Le département a également mené une recherche sur l’unité de débordement d’hiver de l’ancien hôpital Royal Victoria, qui a été une première collaboration entre les plus grandes organisations de lutte à l’itinérance à Montréal, la Ville de Montréal et le CIUSSS. « L’objectif est de comprendre l’expérience des utilisateurs. C’est aussi un exercice de réflexion sur les services mis en place, » ajoute Hannah.
Comme pour toute recherche, la frontière est mince entre la collecte des informations nécessaires et le respect de la vie privée des participants. Le travail avec des personnes vulnérables ayant vécu un traumatisme peut soulever des questions éthiques. « Même dans des situations où les personnes se livrent à cœur ouvert et mettent tout sur la table, nous nous assurons de respecter leur dignité et nous protégeons leur confidentialité. Nous enlevons toute information permettant d’identifier les personnes dans les recherches que nous publions. Nous rencontrerons également les candidats à l’endroit de leur choix, généralement dans les ressources qu’ils fréquentent dans la communauté, afin qu’ils se sentent aussi à l’aise que possible », ajoute Hannah.
La recherche est primordiale pour mieux comprendre la situation des femmes sans-abri et notre équipe de recherche y travaille. « Il y a très peu d’écrits sur l’itinérance chez les femmes, affirme Hannah. Nous menons des entretiens au PMP avec McGill pour comprendre comment les femmes qui sont dans des logements de transition ou des services d’urgence vivent un traumatisme. Pour elles, se retrouver au milieu d’inconnus dans un refuge d’urgence peut être une expérience traumatisante en soi et nous n’hésitons pas à en tenir compte. »
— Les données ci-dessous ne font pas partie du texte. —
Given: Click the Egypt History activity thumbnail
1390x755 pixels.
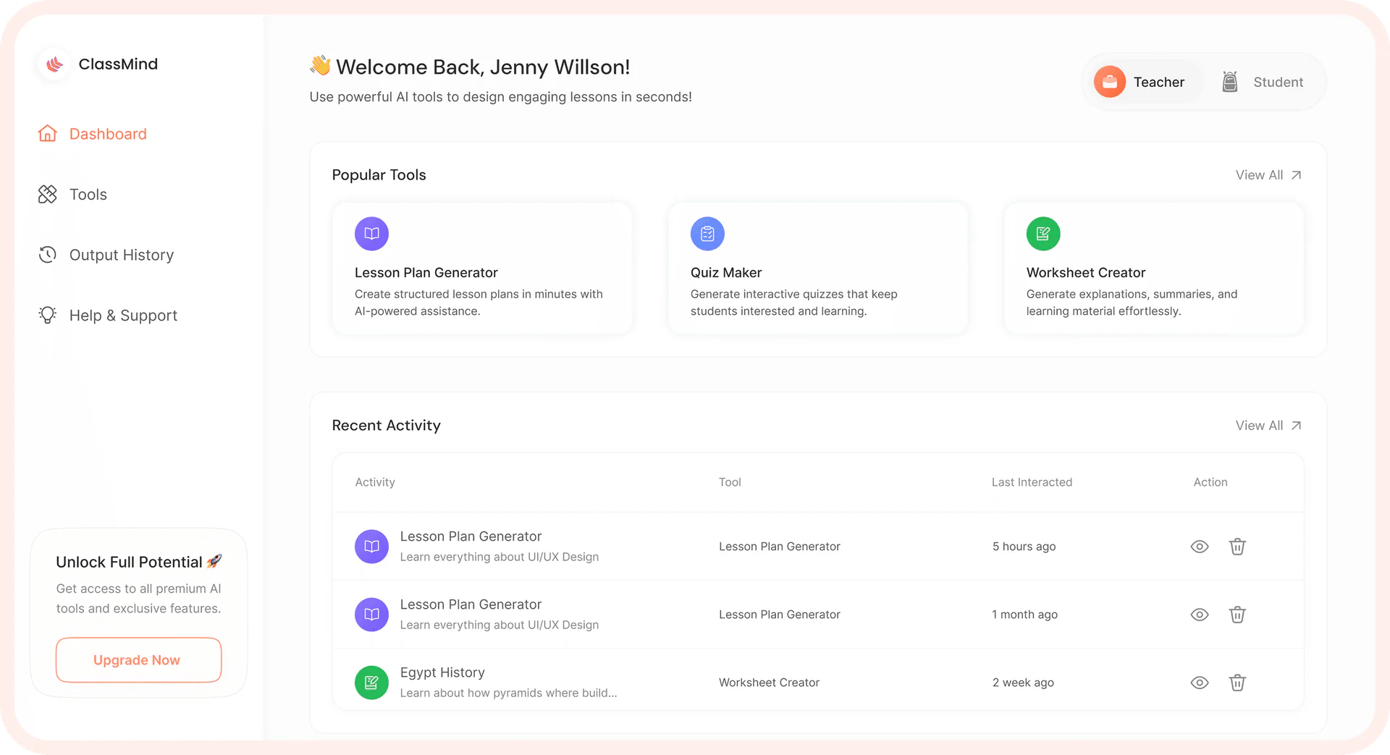Looking at the screenshot, I should click(x=371, y=682).
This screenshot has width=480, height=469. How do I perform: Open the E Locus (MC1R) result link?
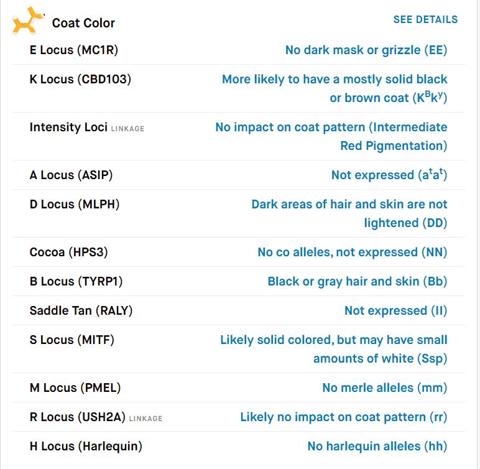(366, 50)
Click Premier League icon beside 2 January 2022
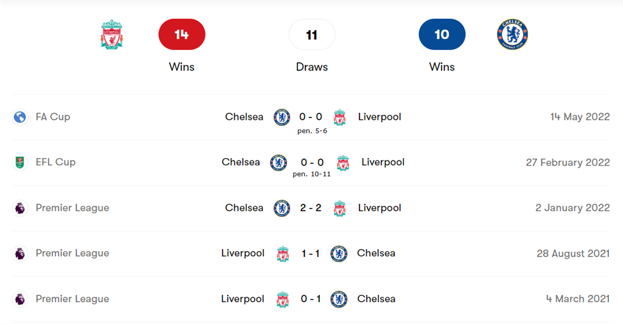 point(20,208)
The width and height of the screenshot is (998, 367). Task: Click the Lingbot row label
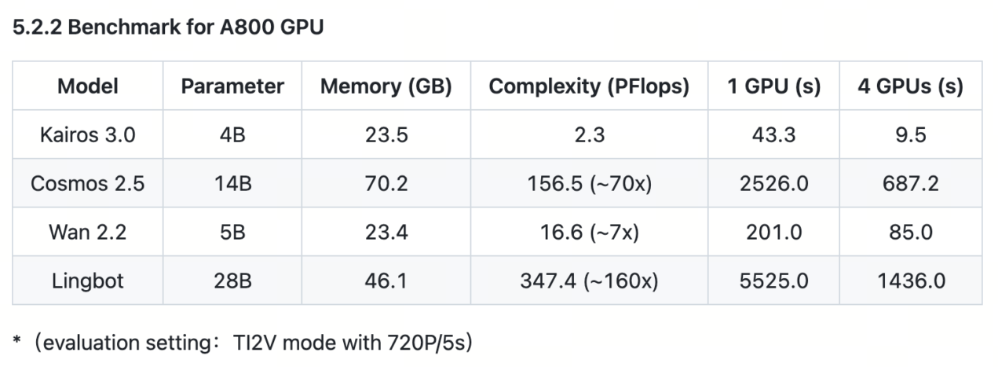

Plus récemment, Hannah a corédigé L’État des besoins en matière de logement et de l’itinérance chez les femmes. Ce rapport, fruit d’une collaboration entre l’Observatoire canadien sur l’itinérance, le Women’s National Housing and Homelessness Network, Keepers of the Circle et l’Alliance canadienne pour mettre fin à l’itinérance, explore les causes, les conséquences et les expériences de l’itinérance chez les femmes, les jeunes filles et les personnes de diverses identités de genre.
>> Accédez au sommaire exécutif du rapport ici.
Une fois les données analysées et les rapports compilés, les résultats sont diffusés simultanément à la communauté scientifique et aux organisations à but non lucratif. Pour la Mission, l’objectif est d’éclairer la prise de décision afin que les services évoluent et que les personnes restent logées.
« Pour améliorer les services aux hommes et aux femmes en situation d’itinérance, nous devons d’abord mieux comprendre ce qu’ils ont vécu et ce qu’ils vivent au quotidien, explique Georges Ohana, qui chapeaute le département. En utilisant des méthodes de recherche et d’analyse rigoureuses, l’équipe de recherche de la Mission produit des résultats révélateurs dans le cadre d’une stratégie globale visant à atteindre notre but ultime, qui est de mettre fin à l’itinérance. »
La fabuleuse équipe comprend Georges Ohana, directeur du logement, de la santé urbaine et de la recherche, Dre Kate Maurer de l’École de travail social de McGill, Hannah Brais, coordonnatrice de la recherche et Floriane Ethier, responsable de l’assurance qualité des données. Ensemble, ils publient les résultats de leurs recherches dans des revues scientifiques et partagent leurs conclusions lors de conférences.